Wir wissen wenig über unsere primitiven Vorfahren, abgesehen von der Tatsache, daß sie sehr kurzlebige Wesen waren und sich, so merkwürdig es auch klingen mag, ohne die Hilfe von Gedächtnisanlagen und Materiebildnern fortpflanzen konnten. In einem komplizierten und anscheinend unkontrollierbaren Prozeß wurden die Grundstrukturen jedes menschlichen Wesens in mikroskopisch kleinen Zellen bewahrt, die tatsächlich im Körper selbst entstanden. Wenn du dich dafür interessierst, können dir die Biologen mehr dafür sagen, aber das Verfahren ist nicht von großer Bedeutung.

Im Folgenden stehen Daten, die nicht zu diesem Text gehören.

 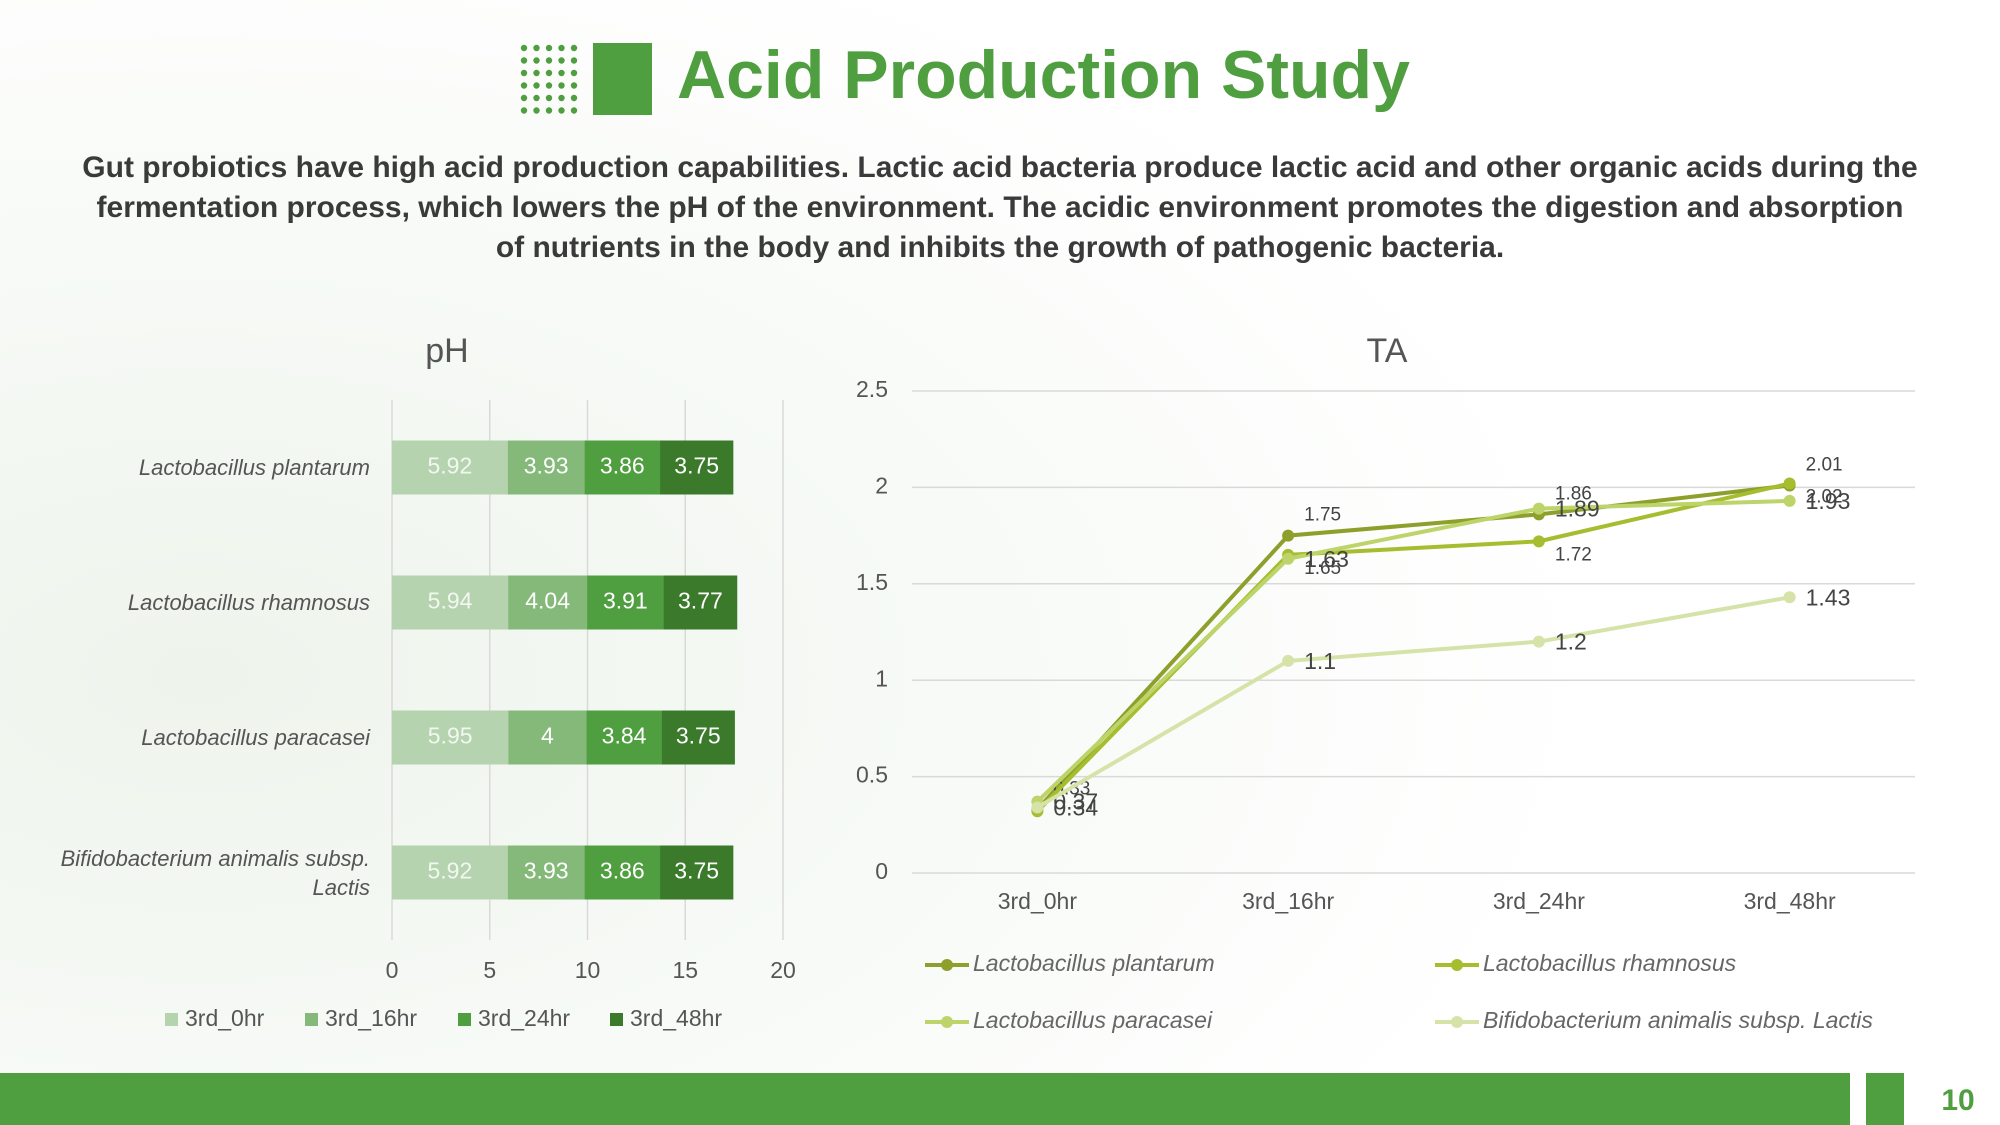 I want to click on x-tick-label: 3rd_24hr, so click(x=1539, y=901).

Ein menschliches Wesen wird durch seine Persönlichkeitsstruktur, seinen Charakter bestimmt. Die Struktur eines Menschen, und noch viel mehr die Struktur eines menschlichen Geistes, ist unglaublich kompliziert. Und doch brachte die Natur diese Struktur in einer winzigen Zelle unter, die so klein war, daß man sie nicht mit bloßem Auge sehen konnte.

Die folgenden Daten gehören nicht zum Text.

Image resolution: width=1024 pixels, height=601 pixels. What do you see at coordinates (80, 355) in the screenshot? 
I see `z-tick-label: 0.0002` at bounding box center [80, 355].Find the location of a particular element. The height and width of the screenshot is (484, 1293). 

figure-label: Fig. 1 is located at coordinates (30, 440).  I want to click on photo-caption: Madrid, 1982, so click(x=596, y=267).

Was der Natur gelingt, kann der Mensch auf seine Art nachmachen. Wir wissen nicht, wie lange es dauerte — eine Million Jahre vielleicht —, aber was ist das schon! Schließlich lernten unsere Vorfahren, wie man die Einzelheiten, die jedes bestimmte menschliche Wesen definieren, ermitteln und aufbewahren konnte — und wie diese Kenntnis dazu zu verwenden war, das Original wiederzubeschaffen, so, wie du eben diese Couch geschaffen hast.

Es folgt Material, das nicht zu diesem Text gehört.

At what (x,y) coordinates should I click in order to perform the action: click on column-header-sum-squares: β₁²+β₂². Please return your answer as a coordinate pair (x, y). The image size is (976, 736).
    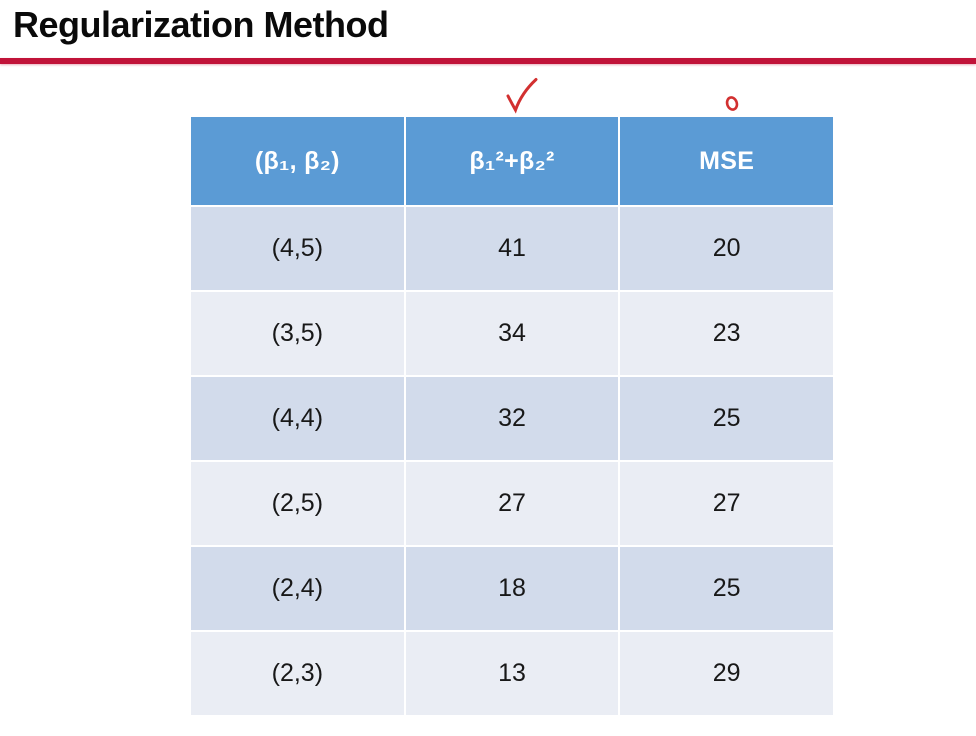
    Looking at the image, I should click on (512, 161).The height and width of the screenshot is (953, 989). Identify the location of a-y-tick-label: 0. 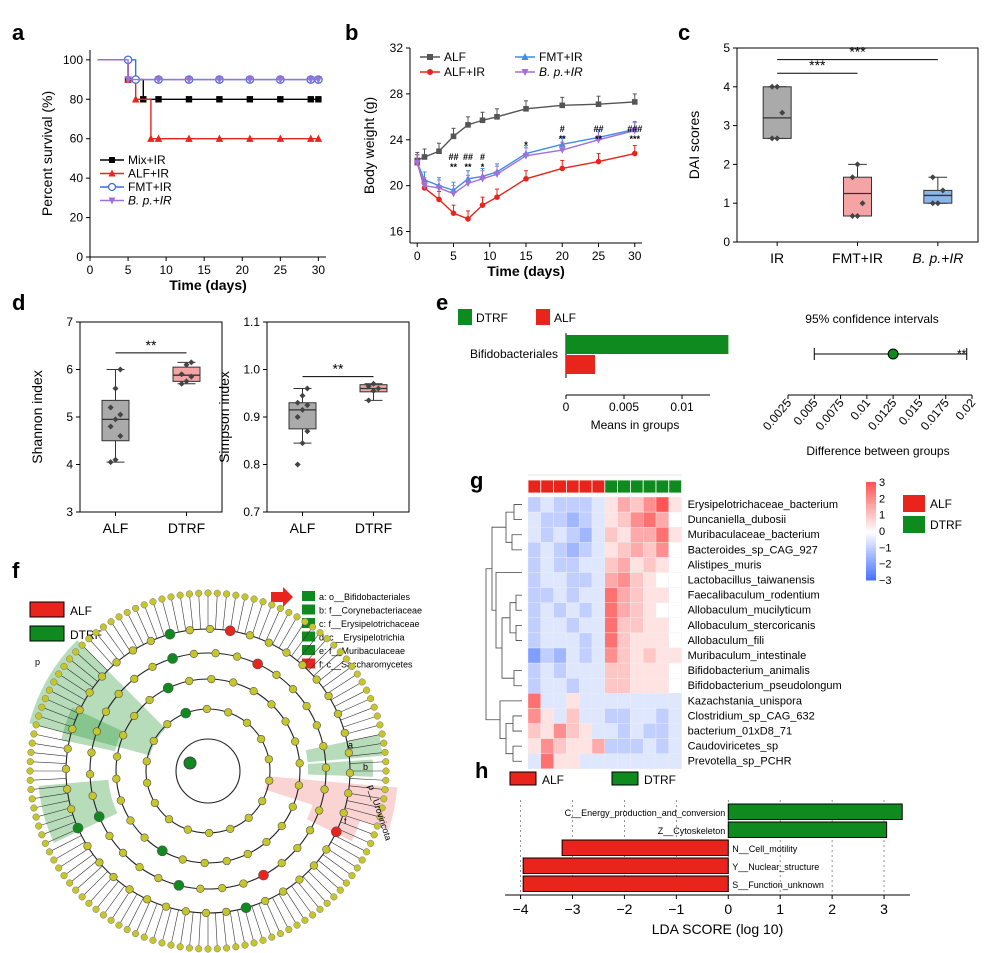
(80, 257).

Ich weiß, daß dich solche Dinge interessieren, Alvin, aber ich kann dir nicht genau sagen, wie man es machte. Die Art, in der diese Einzelheiten aufbewahrt werden, ist völlig unwichtig; nur die Struktur selbst spielt eine Rolle. Sie mag in Form von Schriftzeichen auf Papier, in Form von Magnetfeldern oder in Form von elektrischen Impulsen gespeichert werden.
Die Menschen haben diese Methoden der Speicherung angewendet und noch viele andere. Es möge die Feststellung genügen, daß es ihnen vor langer Zeit gelang, sich selbst zu speichern oder, genauer ausgedrückt, die entkörperlichten Strukturen, mit denen sie in das Dasein zurückgerufen werden konnten.